- Court: Supreme Court of Oklahoma
- Full case name: Dr. Bruce Prescott, James Huff, Donald Chabot, and Cheryl Franklin, Plaintiff-Appelants, v. Oklahoma Capitol Preservation Commission, Defendant-Appelee.
- Decided: July 27, 2015
- Citation: 2015 OK 54, 373 P.3d 1032

Case history
- Prior history: Plaintiff appealed from the decision of the District Court of Oklahoma County
- Subsequent history: District Court ruling reversed, matter remanded for further proceedings consistent with opinion, request for rehearing denied

Holding
- Display of a Ten Commandments Monument on the grounds of the Oklahoma State Capitol is unconstitutional

Court membership
- Judges sitting: Chief Justice John F. Reif Vice Chief Justice Doug Combs Associate Justices Yvonne Kauger, Joseph M. Watt, James R. Winchester, James E. Edmondson, Tom Colbert, Steven W. Taylor, Noma Gurich

Case opinions
- Majority: Per Curiam, joined by Reif, Kauger, Watt, Winchester, Edmondson, Taylor, Gurich
- Dissent: Combs
- Dissent: Colbert

Laws applied
- Okla. Const. arts. 2, § 5

= Prescott v. Oklahoma Capitol Preservation Commission =

Prescott v. Oklahoma Capitol Preservation Commission, 2015 OK 54, 373 P.3d 1032, was a landmark case by the Oklahoma Supreme Court in which the Court found the placement of a Ten Commandments Monument at the Oklahoma State Capitol was unconstitutional.

==Facts==
The Oklahoma Capitol Preservation Commission is an agency of the government of Oklahoma charged with permitting and overseeing the display, creation, alteration, and usage of art and architecture for both the interior and exterior of the Oklahoma State Capitol building and associated complex. Under authorization by the Oklahoma Legislature in 2009, the Commission installed a Ten Commandments Monument on the north side of the Capitol in 2012. The Monument was not created using public funds but was rather a donation by Republican State Representative Mike Ritze from Broken Arrow.

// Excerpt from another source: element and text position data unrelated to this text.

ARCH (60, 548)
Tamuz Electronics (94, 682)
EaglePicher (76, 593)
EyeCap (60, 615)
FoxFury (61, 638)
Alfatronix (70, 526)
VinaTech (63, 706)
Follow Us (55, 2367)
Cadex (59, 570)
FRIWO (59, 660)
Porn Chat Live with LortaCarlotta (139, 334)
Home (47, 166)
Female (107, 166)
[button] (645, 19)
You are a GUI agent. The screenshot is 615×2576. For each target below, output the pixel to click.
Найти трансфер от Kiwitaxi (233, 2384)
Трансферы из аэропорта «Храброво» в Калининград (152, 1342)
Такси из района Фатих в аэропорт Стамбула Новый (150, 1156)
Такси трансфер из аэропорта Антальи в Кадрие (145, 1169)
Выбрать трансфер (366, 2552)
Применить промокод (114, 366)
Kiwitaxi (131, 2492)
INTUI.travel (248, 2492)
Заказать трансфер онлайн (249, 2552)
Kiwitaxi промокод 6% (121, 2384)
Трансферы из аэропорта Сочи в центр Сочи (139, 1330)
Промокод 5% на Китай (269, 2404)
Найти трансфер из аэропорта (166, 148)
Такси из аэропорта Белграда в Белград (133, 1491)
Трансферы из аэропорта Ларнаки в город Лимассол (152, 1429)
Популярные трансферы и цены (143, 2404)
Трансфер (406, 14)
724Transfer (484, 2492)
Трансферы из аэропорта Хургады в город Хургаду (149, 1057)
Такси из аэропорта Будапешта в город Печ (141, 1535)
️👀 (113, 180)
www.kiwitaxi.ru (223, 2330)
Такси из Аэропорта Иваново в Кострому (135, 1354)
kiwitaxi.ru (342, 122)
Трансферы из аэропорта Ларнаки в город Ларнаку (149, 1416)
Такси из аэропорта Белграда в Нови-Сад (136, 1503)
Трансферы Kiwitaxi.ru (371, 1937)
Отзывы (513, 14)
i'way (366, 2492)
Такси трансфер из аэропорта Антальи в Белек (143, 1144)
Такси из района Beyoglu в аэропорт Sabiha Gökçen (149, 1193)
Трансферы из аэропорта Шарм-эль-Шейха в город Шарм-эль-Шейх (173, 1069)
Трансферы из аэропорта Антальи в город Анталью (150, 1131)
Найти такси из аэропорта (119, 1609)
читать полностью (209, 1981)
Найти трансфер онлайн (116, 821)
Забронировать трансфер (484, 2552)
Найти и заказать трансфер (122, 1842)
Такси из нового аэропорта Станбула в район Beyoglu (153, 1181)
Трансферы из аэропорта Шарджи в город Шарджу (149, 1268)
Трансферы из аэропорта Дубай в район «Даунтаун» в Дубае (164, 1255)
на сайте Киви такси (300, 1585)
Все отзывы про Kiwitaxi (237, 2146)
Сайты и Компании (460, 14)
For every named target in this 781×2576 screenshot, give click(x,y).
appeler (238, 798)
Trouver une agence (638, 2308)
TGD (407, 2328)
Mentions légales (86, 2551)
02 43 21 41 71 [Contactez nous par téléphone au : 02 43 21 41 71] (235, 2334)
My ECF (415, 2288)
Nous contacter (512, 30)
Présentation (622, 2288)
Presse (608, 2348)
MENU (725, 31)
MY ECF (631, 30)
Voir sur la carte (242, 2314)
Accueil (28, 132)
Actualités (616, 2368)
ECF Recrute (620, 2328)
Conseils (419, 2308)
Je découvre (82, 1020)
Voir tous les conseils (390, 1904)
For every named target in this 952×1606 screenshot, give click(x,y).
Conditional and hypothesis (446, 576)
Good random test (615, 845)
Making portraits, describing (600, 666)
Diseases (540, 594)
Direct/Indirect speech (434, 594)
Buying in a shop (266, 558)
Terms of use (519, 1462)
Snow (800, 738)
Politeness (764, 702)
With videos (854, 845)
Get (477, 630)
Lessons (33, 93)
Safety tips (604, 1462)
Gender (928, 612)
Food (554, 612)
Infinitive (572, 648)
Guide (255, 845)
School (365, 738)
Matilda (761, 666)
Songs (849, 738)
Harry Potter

The American Civil Liberties Union (ACLU) brought suit against the Commission in the District Court of Oklahoma County, alleging the Monument violated Article 2, Section 5 of the Oklahoma Constitution. Such section prohibits the State government from using public funds or public property for the benefit of sectarian religious purposes. The ACLU sought an injunction permanently barring the Commission from displaying the Monument. Republican Oklahoma Attorney General Scott Pruitt responded to the lawsuit, arguing, under the 2005 United States Supreme Court case of Van Orden v. Perry, the Monument was constitutional.

District Judge Thomas E. Prince found in the Commission's favor, ruling the Monument did not violate the Oklahoma Constitution.

==Ruling==
By a 7-2 majority, the Oklahoma Supreme Court found that the monument violated the Oklahoma Constitution. The majority found the purpose Section 5 to be prohibiting the State government from using any public funds or property for the benefit of any religious purpose. Such a prohibition was found to be exceptionally broad, including both direct and indirect benefits. While recognizing the holding in Van Orden was sufficient for the purposes of the First Amendment to the United States Constitution, the non-religious historic purpose of the Monument were not sufficient to overcoming the obviously religious nature of the Monument for the purposes of the Oklahoma Constitution.

==Impact==
The case has proven both influential and controversial, leading to calls for changing the Oklahoma Constitution from some conservatives in the Oklahoma Legislature. The case has been subject to heavy press coverage both in Oklahoma and nationally.